«Ci sono voluti tutti questi anni perché Aretha Franklin arrivasse sullo schermo e appare in un numero solo! Scritturarla è stata la scelta più intelligente di John Landis. Usarla così poco quella più sciocca. La sua apparizione, quando canta Think, con addosso la divisa da cameriera del ristorante soul- food di cui è proprietaria, ha un effetto esplosivo sul film. La sua presenza è così forte che sembra stia guardandoci mentre noi stiamo guardando lei. È così vivida, e divertente, mentre ammonisce con il dito il suo cuoco, e amante (Matt «Guitar» Murphy), che sta valutando se tornate o meno con la vecchia band, i Blues Brothers, che nulla di quanto segue raggiunge l’altezza di quel momento».

Pauline Kael, citata qui sopra, salvò praticamente solo Aretha Franklin nella sua recensione di The Blues Brothers, apparsa sul settimanale New Yorker. Girato, e uscito, più o meno in contemporanea con I Cancelli del cielo e Apocalypse Now, il grandissimo koloss-music-al di Landis venne trattato dalla critica come un ennesimo sintomo dell’eccessivo potere che i registi della nuova Hollywood avevano accumulato nei confronti del sistema industriale – una licenza artistica e finanziaria pericolosa, assolutamente da ridimensionare. Da parte sua, la Universal, che aveva prodotto il film (dopo aver beneficiato dello straordinario successo di Animal House), ci mise del suo per limitarne l’appeal. «Lo definirono un black movie, un prodotto per il mercato afroamericano», mi raccontò Landis.

E, di conseguenza, lo distribuirono come tale, essenzialmente nelle sale delle inner cities. Tutt’oggi, la reputazione di questo film amatissimo in Europa, a casa è inferiore rispetto a quella di altri classici landisiani. Nato dall’amore di Danny Aykroyd e John Belushi per il rhythm ‘n blues che diede vita ai primi sketch dei fratelli Blues per «Saturday Night Live», il film di Landis atterrò come un oggetto alieno negli Usa della disco music. «Erano gli anni degli Abba e dei Bee Gees. Tutti mi chiedono come ho fatto a raccogliere insieme tanti artisti di quel talento: erano disoccupati! Mi è bastato chiamarli… Aretha era felice della scrittura. Così James Brown. L’unico che stava lavorando in quel periodo era Ray Charles – e si era dato al country», mi disse ancora Landis. «Infatti, la missione per conto di Dio era il mio modo di prendere in giro Danny, che aveva intrapreso il progetto con la determinazione evangelica di ’rilanciare questi grandi artisti’. Il rhythm ‘n blues era considerato finito, roba da vecchi. Tanto per darti un’idea, la casa discografica della Universal, la Mca Records, non volle distribuire la colonna sonora del film. Ironicamente, il successo principale di The Blues Brothers rimane oggi proprio il modo in cui John e Danny usarono la loro fama per riportare in auge quei magnifici musicisti».
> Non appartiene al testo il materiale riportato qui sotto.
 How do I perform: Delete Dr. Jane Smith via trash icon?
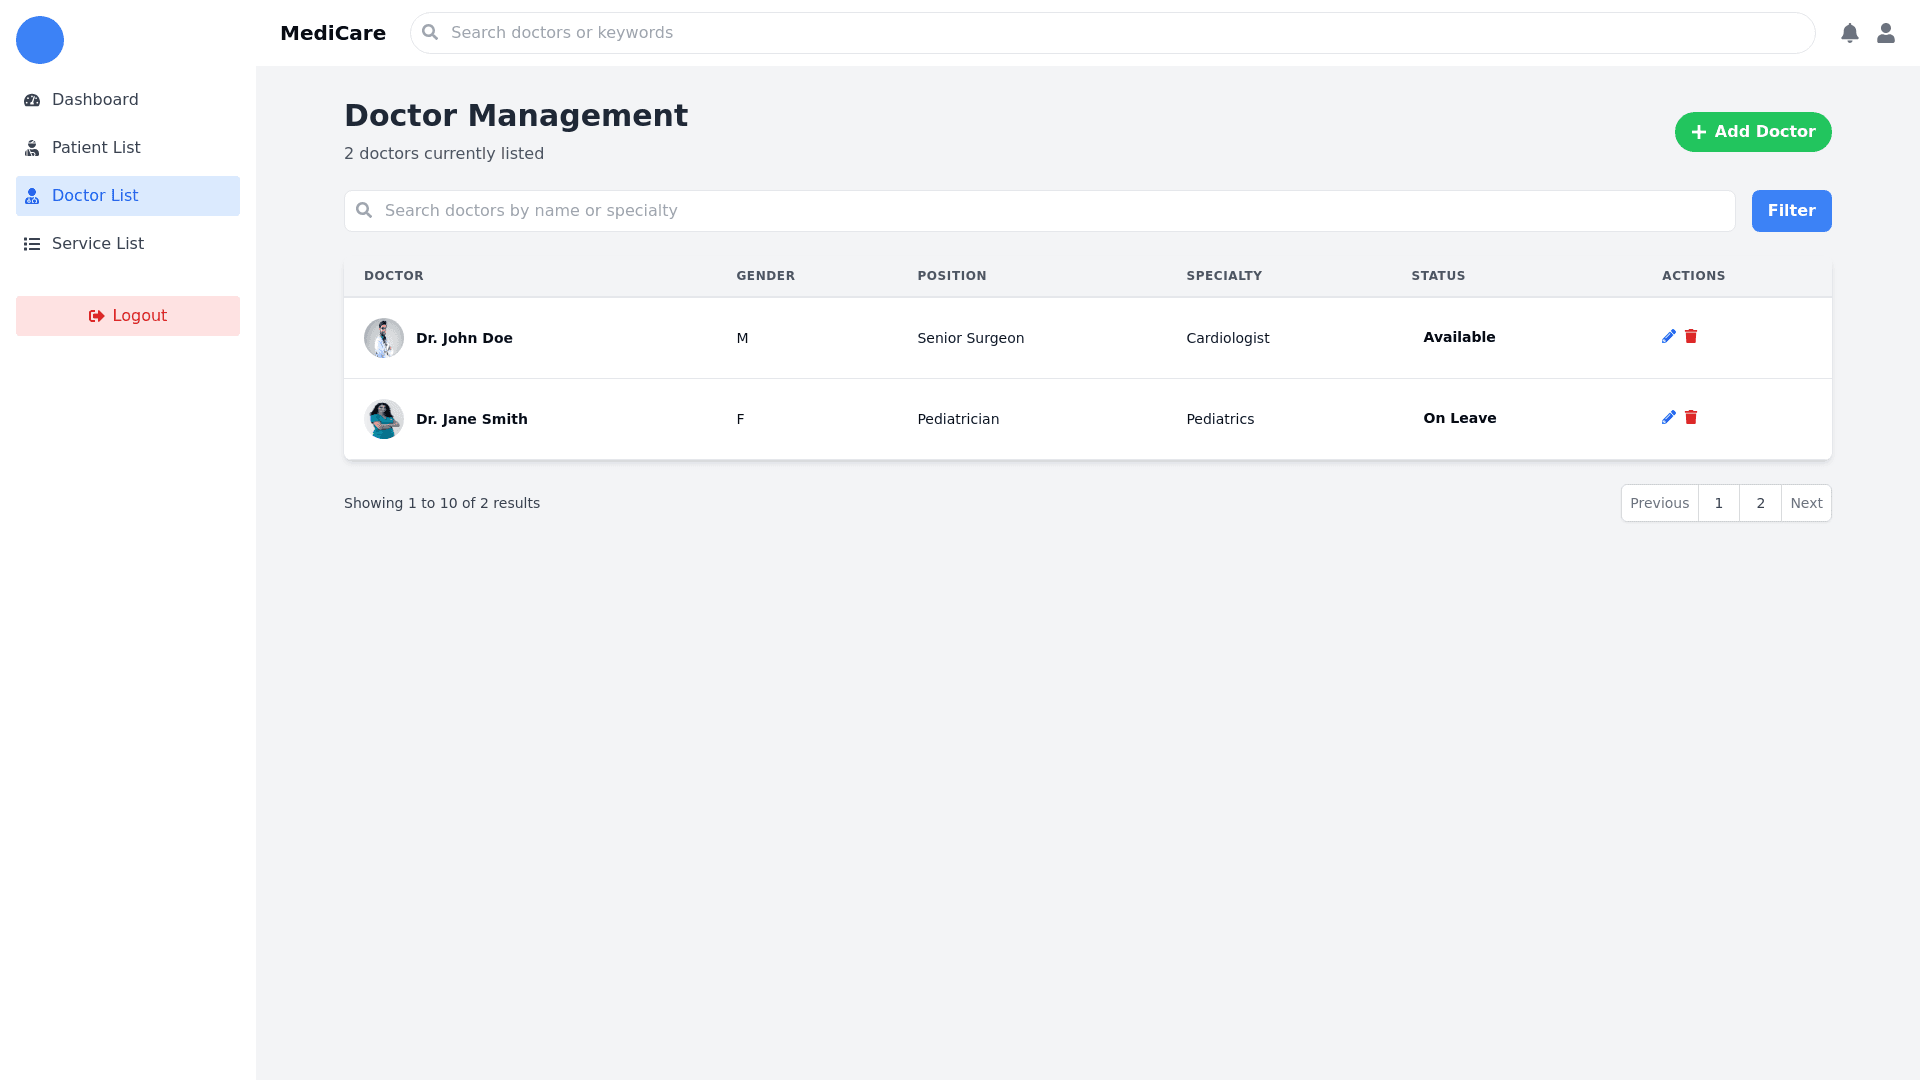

Come Pauline Kael, sono in molti a pensare che la performance di Franklin (che inizialmente sollevò dei dubbi sull’allure del costume da cameriera con pantofole, che venne ridisegnato per meglio evidenziare le sue curve) è una di quelle che bucano il film. E grazie al quel magnifico restaging di Think (una canzone che lei aveva inciso in un suo famoso lp del 1968), che Clive Davis le offrì un contratto con la Arista Records, da cui nacque il suo disco successivo.

Ci vollero circa vent’anni per mandare in porto la reunion cinematografica dei Blues Brothers, Blues Brothers 2000, un film ancora più incompreso che da Chicago, finisce nel profondo Sud, e in cui vennero inclusi una nuova generazione di artisti, come Erykah Badu. Ma a Mrs. Murphy venne dedicato un numero miliare del film, sulle note di un altro classico di Franklin, Respect. Lontana l’America impoverita su cui si stava per affacciare la presidenza Reagan. E anche per la carriera di Franklin, erano tempi diversi: invece del grembiule da cameriera rosa slavato, l’abito elegantissimo, arancione forte, di una business woman di successo.